» **EXTRAIT**
<<<<

25 août 2025
Bassam Moujalled : chercheur au service du confort thermique et de la performance énergétique
Bassam Moujalled, chercheur au Cerema Centre-Est au sein de l’équipe BPE (Bâtiments Performants dans leur Environnement), est spécialiste du confort thermique et de la performance énergétique des bâtiments. Ingénieur en génie civil, il a soutenu une thèse sur le confort thermique dans les bâtiments ventilés naturellement. Il travaille sur la performance des systèmes de ventilation et d’étanchéité à l’air ainsi que sur le confort thermique dans les bâtiments, en se basant sur des mesures in situ et des enquêtes auprès des occupants. Passionné par l'application de ses recherches aux enjeux pratiques, il collabore régulièrement avec des industriels pour améliorer la qualité de l’environnement intérieur. Entretien.


Quel a été votre parcours académique et professionnel ?

>>>>

» **CONSIGNE**
Citez mot pour mot le passage de l'extrait qui s'ouvre sur les mots contenant « 25 août 2025 » et s'achève sur « l’environnement intérieur. Entretien. ».

» **LES DONNÉES**
<<<<

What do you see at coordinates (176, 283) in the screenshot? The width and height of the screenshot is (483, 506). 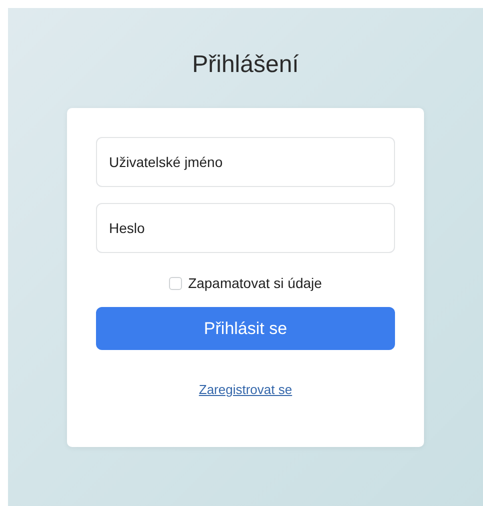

>>>>

» **RÉPONSE ATTENDUE**
25 août 2025
Bassam Moujalled : chercheur au service du confort thermique et de la performance énergétique
Bassam Moujalled, chercheur au Cerema Centre-Est au sein de l’équipe BPE (Bâtiments Performants dans leur Environnement), est spécialiste du confort thermique et de la performance énergétique des bâtiments. Ingénieur en génie civil, il a soutenu une thèse sur le confort thermique dans les bâtiments ventilés naturellement. Il travaille sur la performance des systèmes de ventilation et d’étanchéité à l’air ainsi que sur le confort thermique dans les bâtiments, en se basant sur des mesures in situ et des enquêtes auprès des occupants. Passionné par l'application de ses recherches aux enjeux pratiques, il collabore régulièrement avec des industriels pour améliorer la qualité de l’environnement intérieur. Entretien.